Cresten makes no claim about human therapeutic use, no claim about clinical effectiveness, no claim about safety in human use, and no claim that this compound has been reviewed by any regulator for any medical use.
Frequently asked questions about BPC-157
Common research-protocol and supply questions about BPC 157, with answers grounded in published peer-reviewed research and Cresten Labs supply practice. All information is for in vitro and preclinical research only.
What is BPC-157?
BPC 157 is Body Protection Compound 157, a 15-amino-acid peptide (CAS 137525-51-0, molecular weight 1419.556 g/mol). Cresten Labs supplies BPC 157 as a freeze-dried vial for in vitro and preclinical research only, with each batch verified at Janoshik Analytical.
What does research suggest BPC-157 does?
Published research investigates BPC 157 for directing endothelial cell migration and capillary sprouting toward damaged tissue in preclinical models. The compound is studied primarily in soft tissue and gastrointestinal mucosa research. BPC 157 is supplied for research use only and is not approved by any regulator for medical use.
What is the typical BPC-157 dosage in published research?
Published BPC 157 dosage in research protocols ranges from 100 to 500 mcg per administration, administered subcutaneously, with daily dosing for 4 to 6 weeks in tendon and gut repair studies. Cresten Labs publishes the typical BPC 157 protocol ranges as research-protocol references only; this is not dosing guidance for human use.
How do I reconstitute BPC-157 for research?
Standard BPC 157 reconstitution adds 2 mL plain bacteriostatic water for the 10 mg vial. Cresten ships lyophilized BPC-157 vials for reconstitution by the researcher per their protocol.
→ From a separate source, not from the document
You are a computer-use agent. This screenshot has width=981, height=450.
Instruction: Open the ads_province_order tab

What is the BPC-157 half-life and how is BPC-157 storage handled?
Published research reports BPC 157 systemic half-life at approximately 4 hours systemic. BPC 157 storage: lyophilized vial stable at room temperature for shipping; reconstituted solution stored at 2 to 8 °C and used within 28 days. The Cresten certificate of analysis lists the synthesis date, batch identifier, and the storage conditions verified for this specific batch.
BPC-157 vs TB-500: how do they compare in research?
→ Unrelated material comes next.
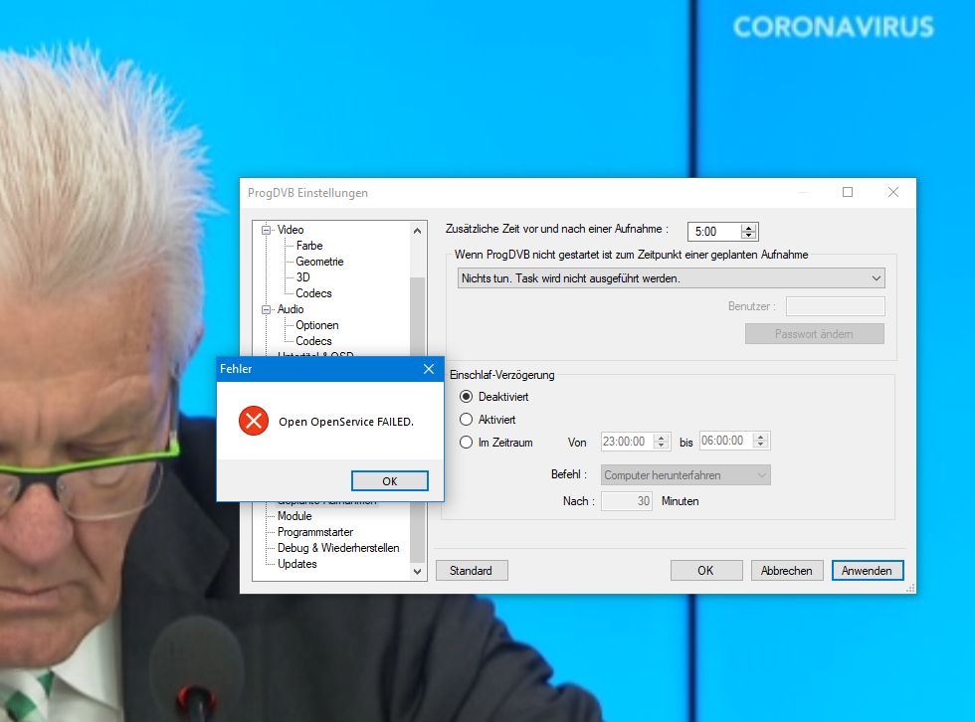Viewport: 975px width, 722px height.
Task: Click the Abbrechen button
Action: (x=787, y=571)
In published research comparing BPC 157 vs TB-500, BPC 157 acts on capillary growth, TB-500 on actin polymerization; the two operate on complementary repair pathways in the published preclinical literature. The two compounds are studied separately and in combination depending on the research question. Cresten Labs supplies both as verified research compounds.
What does research literature report about BPC-157 side effects?
Published BPC 157 research reports the following: preclinical studies report a benign side-effect profile in animal models; human safety data is limited because no regulator has approved BPC 157 for medical use anywhere. Cresten Labs supplies the compound for research use only; clinical-use side-effect data should be drawn from peer-reviewed clinical trial publications, not from research-vendor pages.
Where to buy BPC-157 in Europe?
Cresten Labs supplies BPC 157 across the EU single market to 16 European countries. Each BPC 157 batch is tested at Janoshik Analytical with the certificate of analysis published on the website before it lists. BPC-157 is sold for in vitro and preclinical research only, not for human or veterinary use.
How is BPC-157 verified at Cresten Labs?
Every BPC 157 batch is tested at Janoshik Analytical in Czech Republic, an third-party peptide-analysis laboratory. Each batch certificate documents HPLC purity, mass-spectrometry identity confirmation, and contamination panels. The certificate publishes with the batch, before it lists.
What is the typical BPC-157 stack in published research?
In published research, the typical BPC 157 stack pairs the compound with TB-500. BPC 157 acts on capillary growth, TB-500 on actin polymerization; the two operate on complementary repair pathways in the published preclinical literature.